La maison Béthoux

Sous l’Ancien Régime, Saint-Égrève compte plusieurs manoirs situés au centre de domaines agricoles ou d’agrément. La maison Béthoux est l’héritière d’une de ces résidences de la noblesse rurale. Au milieu du XXe siècle, elle deviendra le lieu de production d’un curieux élixir.

La maison Béthoux

L’existence de cette maison est attestée au XVIIIe siècle par un plan qui illustre parfaitement l’organisation d’une demeure nobiliaire sous l’Ancien Régime.
Le logis des maîtres se trouve au centre d’un vaste domaine agrémenté de bois, de vergers et de jardins à la française.Il est complété par la maison du fermier et par les annexes nécessaires à l’exploitation,réparties autour de la basse-cour: grange, pressoir, poulailler, écurie et remise. Le colombier, privilège de la noblesse, révèle le rang des propriétaires.

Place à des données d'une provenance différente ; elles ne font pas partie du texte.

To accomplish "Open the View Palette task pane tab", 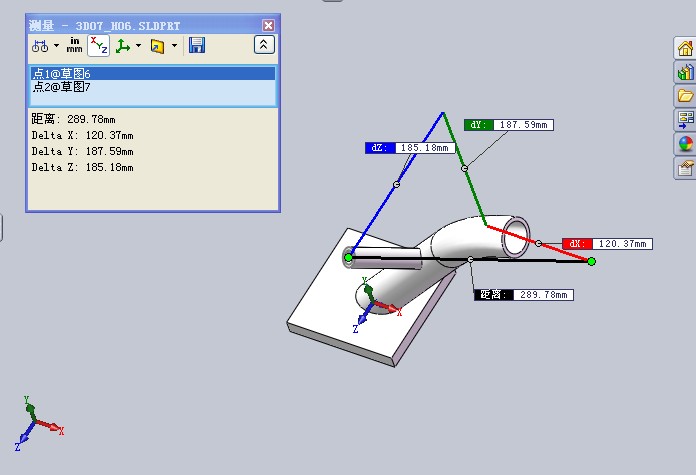I will point(685,120).
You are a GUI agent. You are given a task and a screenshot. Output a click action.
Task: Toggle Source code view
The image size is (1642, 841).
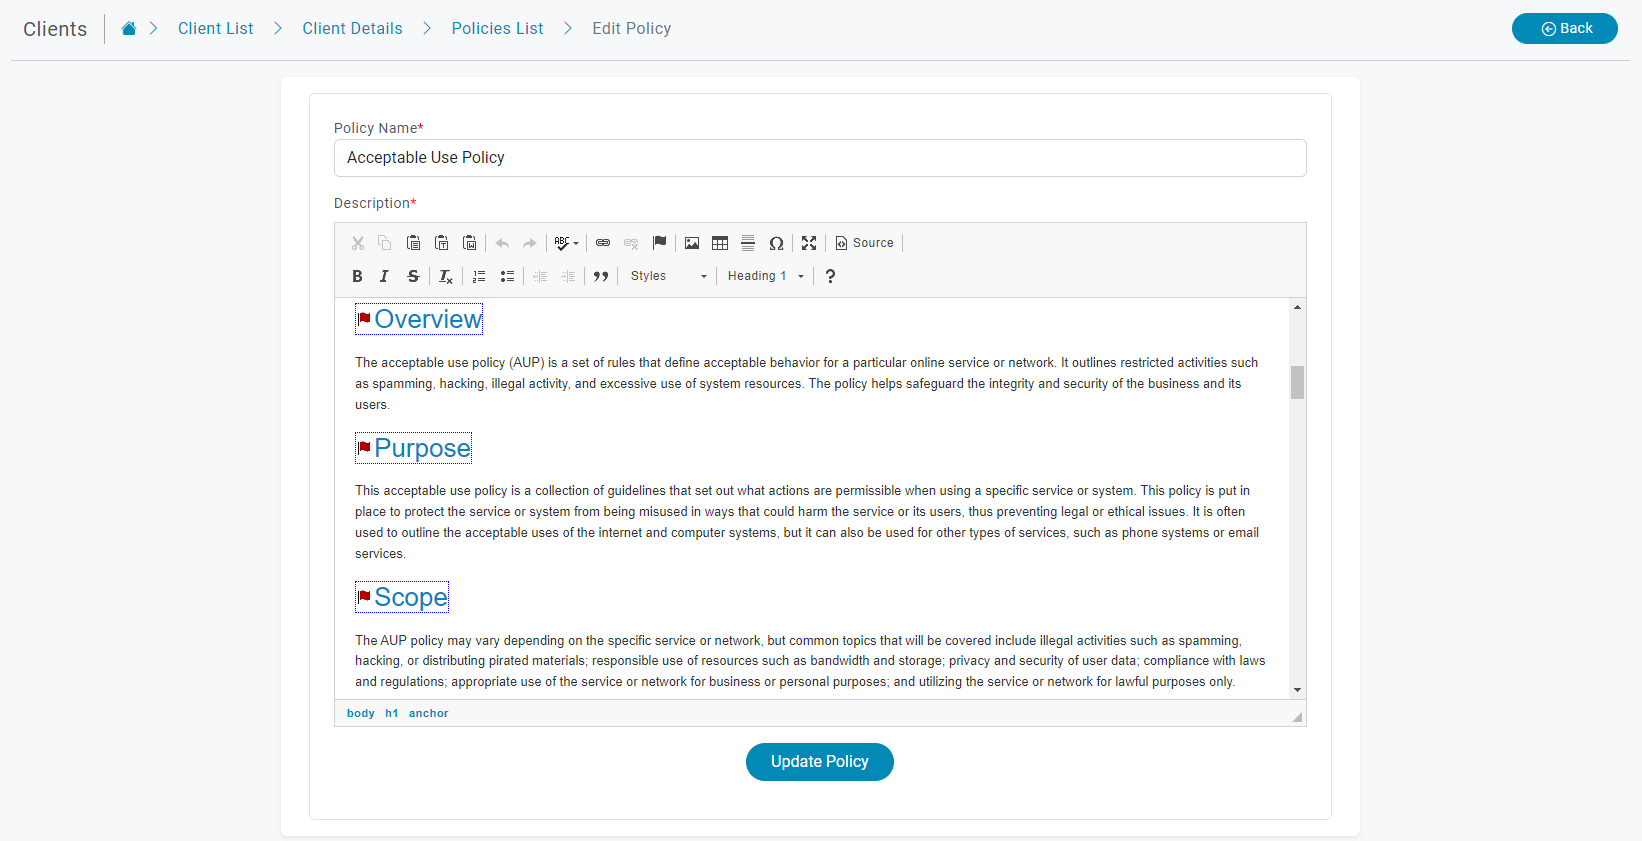tap(865, 243)
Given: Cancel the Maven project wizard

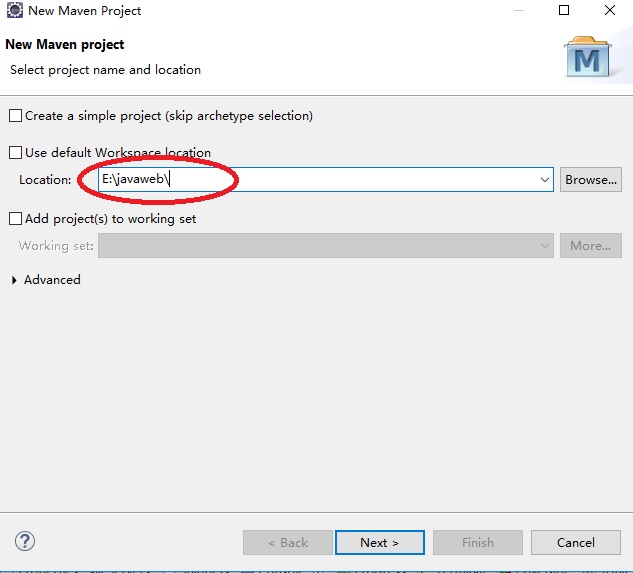Looking at the screenshot, I should coord(576,542).
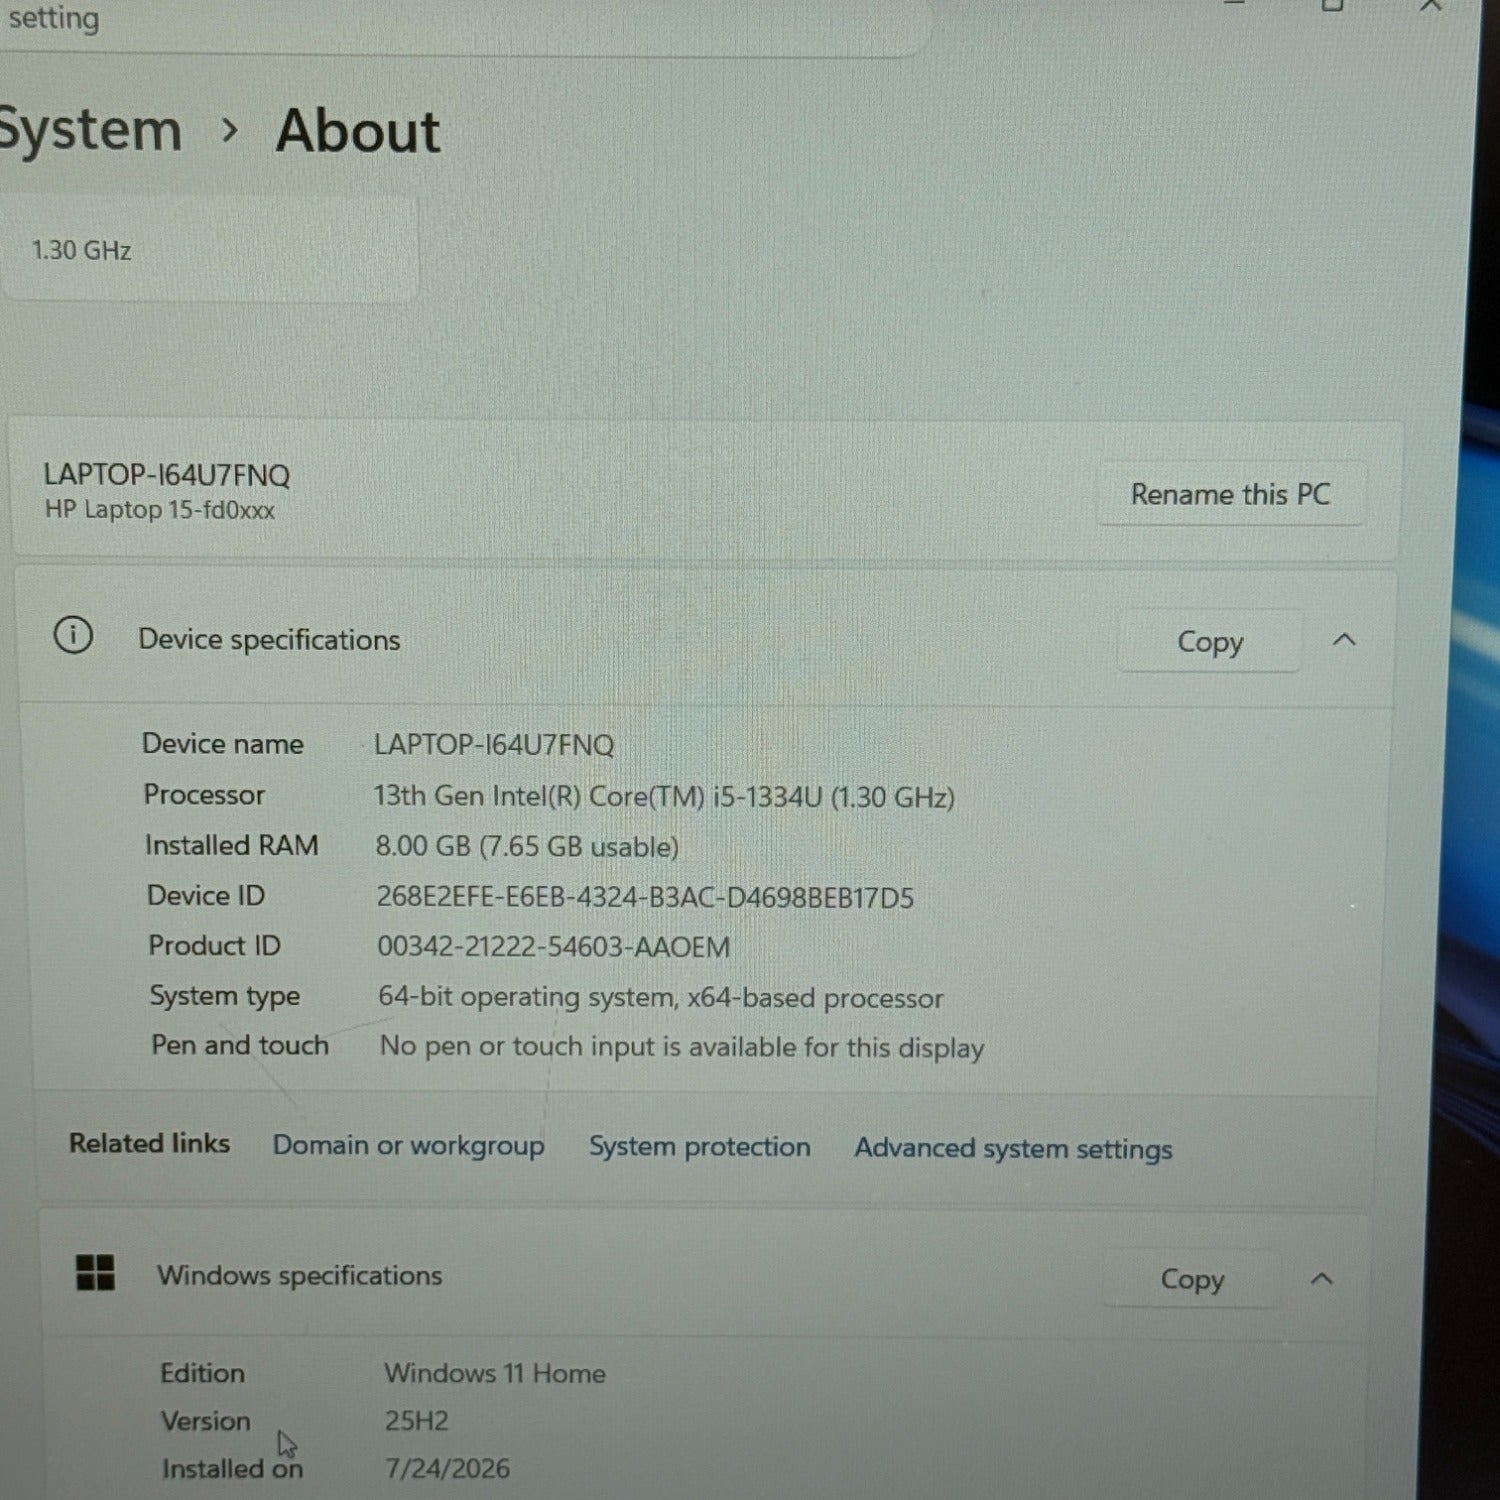Click the 1.30 GHz processor card
The height and width of the screenshot is (1500, 1500).
208,250
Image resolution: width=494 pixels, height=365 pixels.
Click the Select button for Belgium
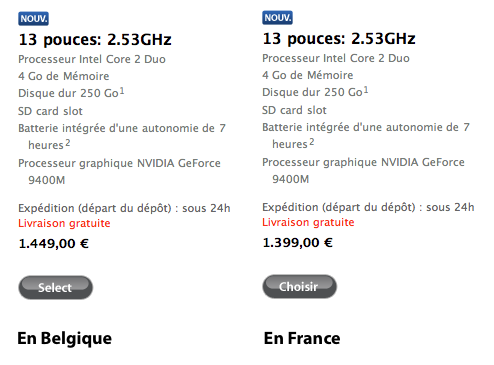(55, 287)
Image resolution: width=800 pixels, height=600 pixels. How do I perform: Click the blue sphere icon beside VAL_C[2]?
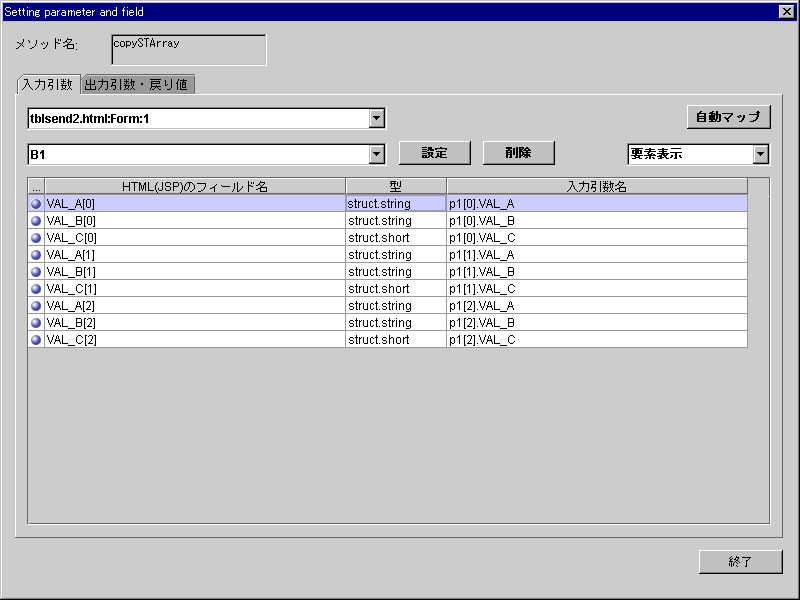point(36,340)
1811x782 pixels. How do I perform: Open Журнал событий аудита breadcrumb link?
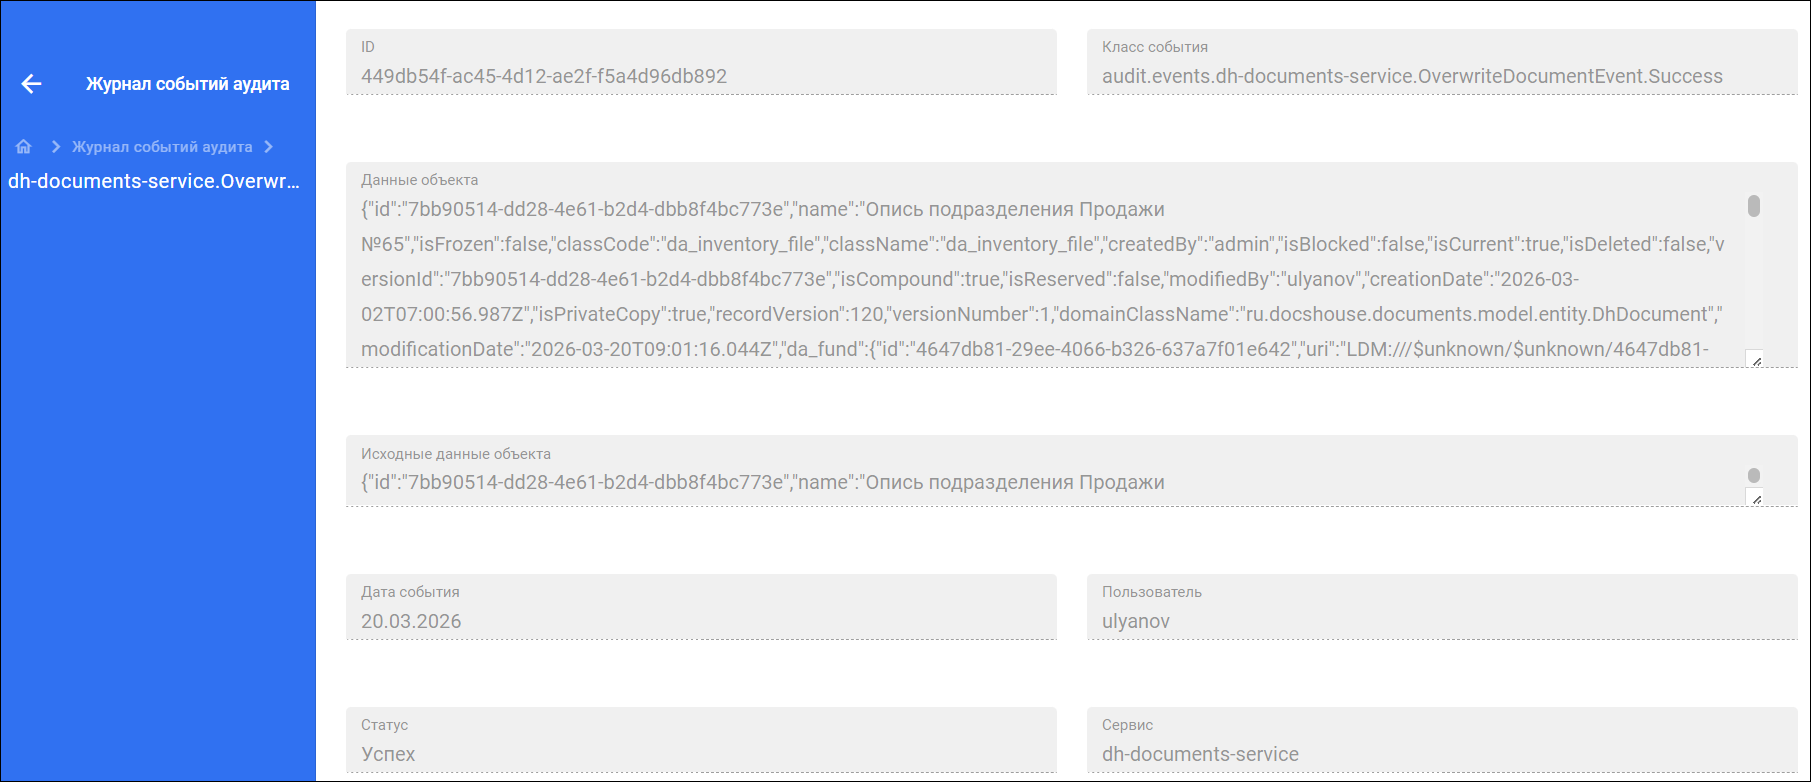162,147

En 1820, le domaine appartient à Jean-François Humbert, comte du Bouchage, maire de Saint-Égrève de 1816 à 1846. À sa mort, sa fille respecte la volonté de son père de permettre aux habitants du hameau de Champy d’avoir accès à l’eau potable. À cette fin, elle entreprend des travaux sur sa propriété pour transporter l’eau depuis la source familiale, située au pied du Néron, jusqu’à un bassin construit sur le chemin de Champy.

Après être passée de mains en mains,la propriété est acquise en 1933 par Albert Béthoux. Ce pharmacien des Abrets s’installe à Saint-Égrève pour poursuivre la fabrication de la version vétérinaire du célèbre Élixir du docteur Ernest Guillet, dont il se réclamera comme unique successeur. Son gendre poursuivra la fabrication de l’élixir pour lequel il dépose une marque en 1971.Cette production sera arrêtée en 1992.

Aujourd’hui, cette demeure est une copropriété privée dont le charme d’antan a été conservé. 

Attention, merci de veiller au respect et à la tranquillité de cette propriété privée.

L'élixir du docteur Guillet

Dans la première moitié du XIXe siècle, le docteur Pierre‑Joseph Guillet, de la Tour-du-Pin, met au point un élixir, à base de plantes aux vertus digestives et vermifuges, qui connaîtra une belle destinée. Ses successeurs commercialiseront deux versions : l’une pour les humains et l’autre pour un usage vétérinaire. Celle‑ci, dénommée “Véritable élixir de santé hygiénique et météorifuge d’Ernest Guillet fils” sera ensuite reprise par Albert Béthoux et produite à Saint‑Égrève.